Captó un movimiento por el rabillo del ojo y oyó un crujido terrible. Casi no sintió la caída, pero de pronto la arena le dio un buen golpe en la espalda y la dejó mirando al cielo con cara de tonta.

Era el problema de lanzarse a por un adversario sin hacer caso de los otros dos.

Las gaviotas graznaban desde las alturas, volando en círculos.

Las torres de Thorlby se recortaban negras contra el cielo brillante.

«Más vale que te levantes —decía su padre—. Boca arriba no vas a ganar nada».

Espina rodó, sin energía, torpe y con la cara convertida en un suplicio palpitante mientras la bolsita escapaba por el cuello de su jubón y se balanceaba en el cordel.

Una ola fría subió por la playa y le mojó las rodillas al tiempo que Sordaf le propinaba un pisotón tremendo y algo crujía como un palo rompiéndose.

Mientras Espina intentaba levantarse, la bota de Rauk se estrelló contra sus costillas y la envió rodando por la arena entre toses.

La ola remitió y la sangre que goteaba de su labio inferior empezó a manchar la arena mojada.

—¿Paramos? —oyó que preguntaba Edwal.

—¿Os he dicho que paréis? —replicó la voz de Hunnan.

Espina cerró la mano con fuerza en torno al puño de su espada, preparándose para un intento más.

Cuando vio que Rauk estaba cerca, le agarró la pierna en plena patada y se abrazó a ella. Se levantó tirando con fuerza hacia arriba y rugió en la cara de su oponente, que trastabilló hacia atrás haciendo aspavientos con los brazos.

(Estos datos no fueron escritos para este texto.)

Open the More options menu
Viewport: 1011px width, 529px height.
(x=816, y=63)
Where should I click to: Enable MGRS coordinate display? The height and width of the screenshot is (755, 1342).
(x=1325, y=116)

Espina se tambaleó en dirección a Edwal, más cayendo que cargando, mientras la Madre Mar, el Padre Tierra, el ceño de Hunnan y los rostros de los chicos oscilaban y rodaban ante sus ojos. Edwal la agarró, más para sostenerla que para intentar derribarla. Espina trató de mantenerse en pie echándole una mano al hombro, pero se torció la muñeca, perdió la espada y se alejó de él con pasos tambaleantes, antes de caer de rodillas y volver a levantarse. Su escudo bailaba a un lado con una correa rota. Espina dio media vuelta entre escupitajos y maldiciones, y entonces se detuvo de repente.

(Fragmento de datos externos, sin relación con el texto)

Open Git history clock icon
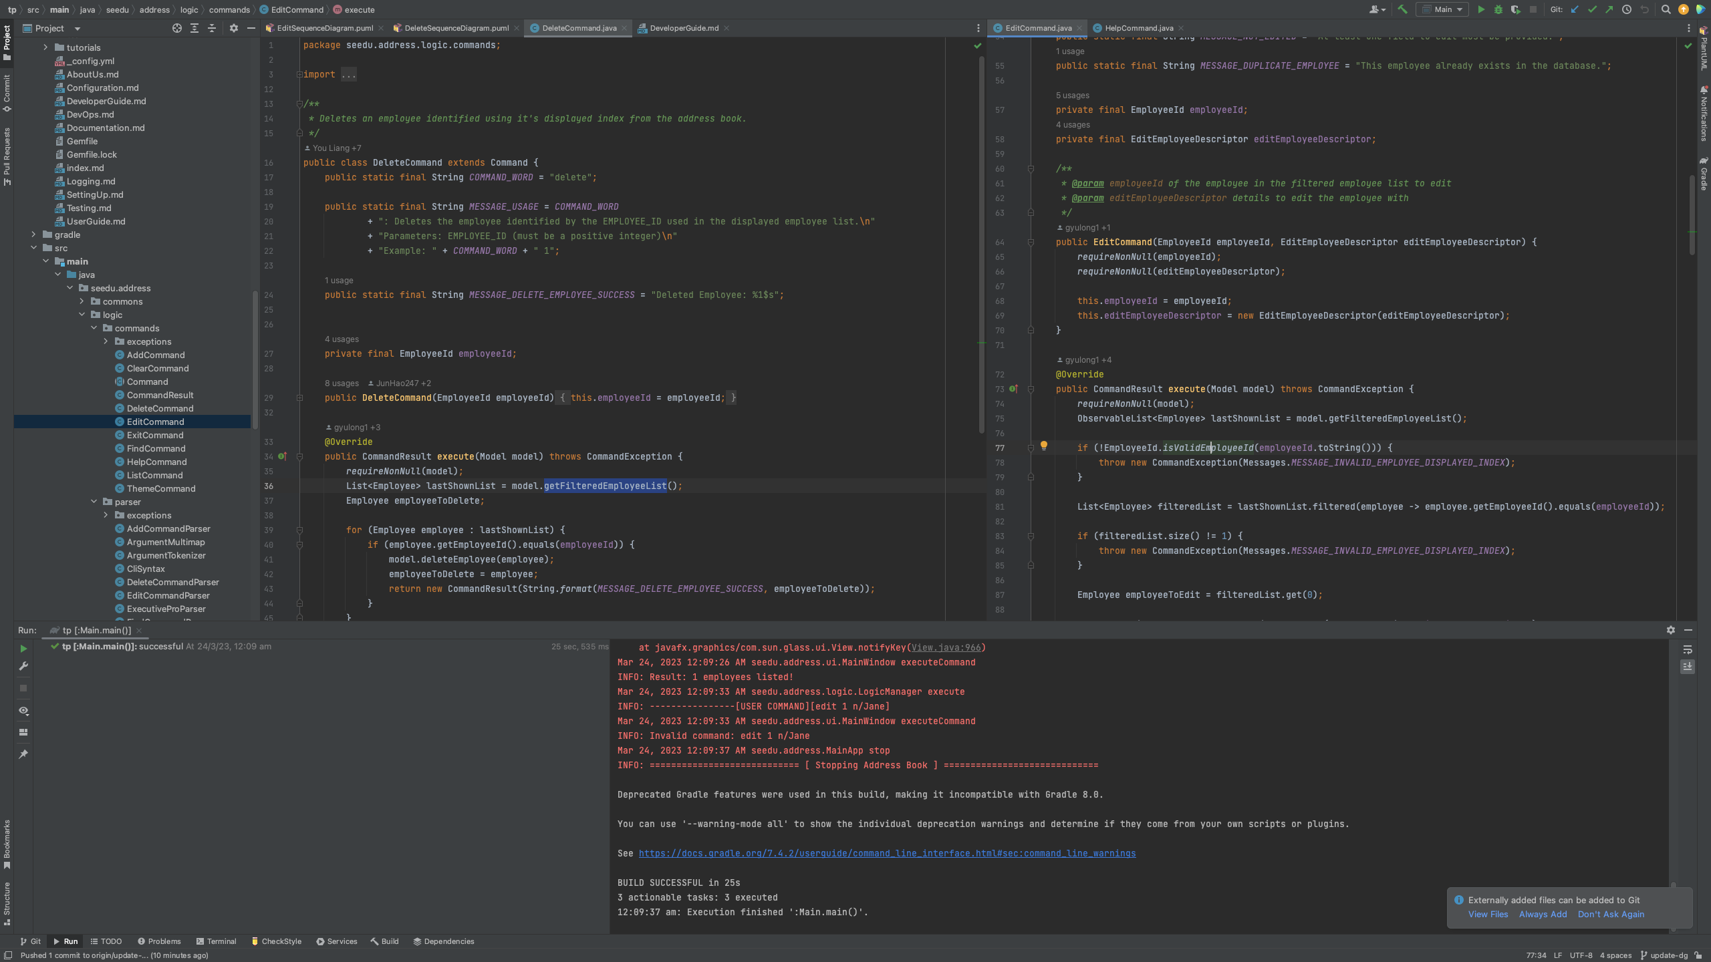Image resolution: width=1711 pixels, height=962 pixels. (x=1627, y=9)
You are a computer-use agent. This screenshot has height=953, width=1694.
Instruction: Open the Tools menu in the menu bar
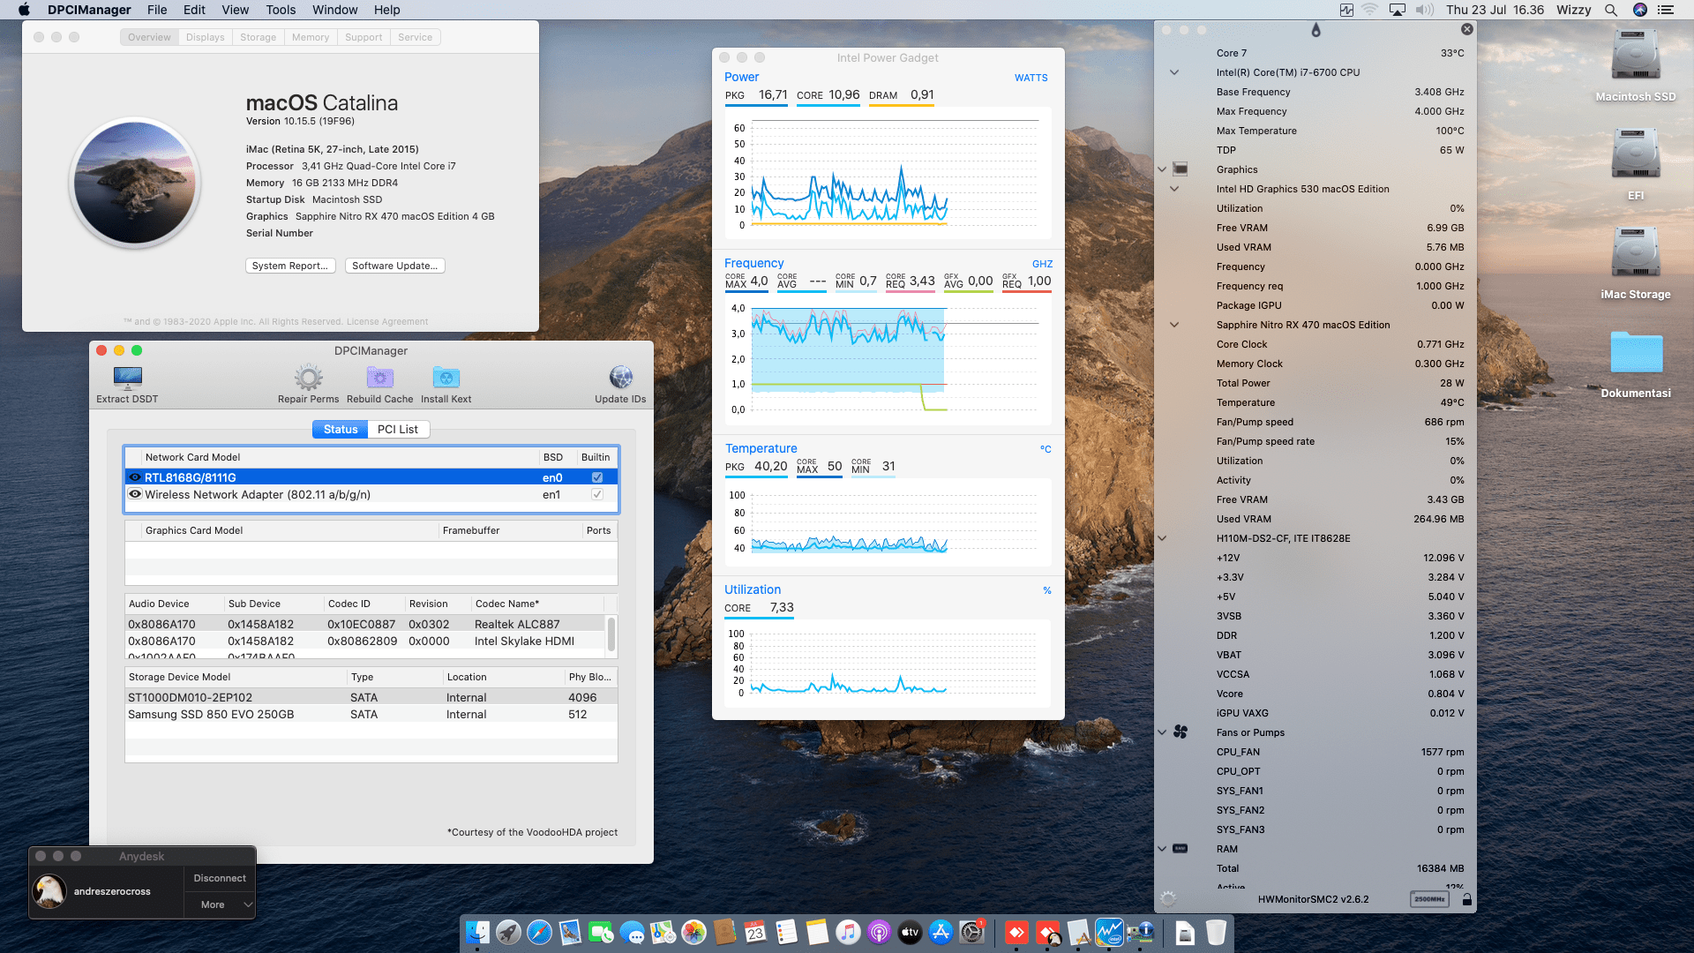(x=280, y=10)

Sordaf se había quedado quieto, con la espada flácida a un lado y la mirada fija.

Rauk se había quedado tendido, con los codos apoyados en la arena húmeda y la mirada fija.

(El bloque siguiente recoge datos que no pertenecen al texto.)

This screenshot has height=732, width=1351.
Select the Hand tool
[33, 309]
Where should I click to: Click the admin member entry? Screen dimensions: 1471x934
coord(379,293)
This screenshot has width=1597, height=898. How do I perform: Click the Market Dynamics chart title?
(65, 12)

Brand se había quedado entre los otros chicos, todos ellos boquiabiertos y todos ellos con la mirada fija.

Edwal abrió la boca, pero lo único que logró emitir fue un extraño sonido que recordaba a un pedo. El chico soltó la espada de entrenamiento y dobló el brazo para darse unos torpes manotazos en el cuello.

Allí estaba la empuñadura de la espada de Espina. El pisotón de Sordaf había partido el filo de madera dejando una larga esquirla, cuya punta brillaba roja después de haber atravesado el cuello de Edwal.

—Dioses —susurró alguien.

Edwal se cayó de rodillas y dejó escapar por la boca una espuma sanguinolenta que goteó en la arena.

El maestro Hunnan lo sostuvo antes de que cayera de lado. Brand y algunos otros se acercaron, corriendo y gritando todos a la vez. El corazón de Espina atronaba en sus oídos y le impedía distinguir las palabras.

Se levantó a duras penas, con el rostro dolorido y azotado por los mechones sueltos de sus trenzas que movía el viento, preguntándose si todo aquello sería una pesadilla. Tenía que serlo. Suplicó a los dioses que lo fuese. Cerró los párpados con fuerza y apretó y apretó y apretó.

Había hecho lo mismo cuando la llevaron a ver el cadáver de su padre, blanco y frío bajo la cúpula del Salón de los Dioses.

Pero aquello había sido real, y lo que tenía delante también lo era.

Cuando abrió los ojos, los chicos seguían arrodillados en torno a Edwal, por lo que solo pudo ver de él unas botas con las puntas hacia fuera. Por la arena bajaban unos hilos negros en zigzag, pero entonces la Madre Mar envió una ola que los volvió rojos, y luego rosados, y por fin los hizo desaparecer al retirarse.

Y por primera vez en mucho tiempo, Espina sintió auténtico miedo.

Hunnan se levantó con parsimonia y se volvió despacio hacia ella. Siempre tenía fruncido el ceño, sobre todo cuando la miraba. Pero en esa ocasión Espina captó en sus ojos un brillo que no había visto nunca.

—Espina Bathu. —La señaló con un dedo rojo—. Yo te nombro asesina.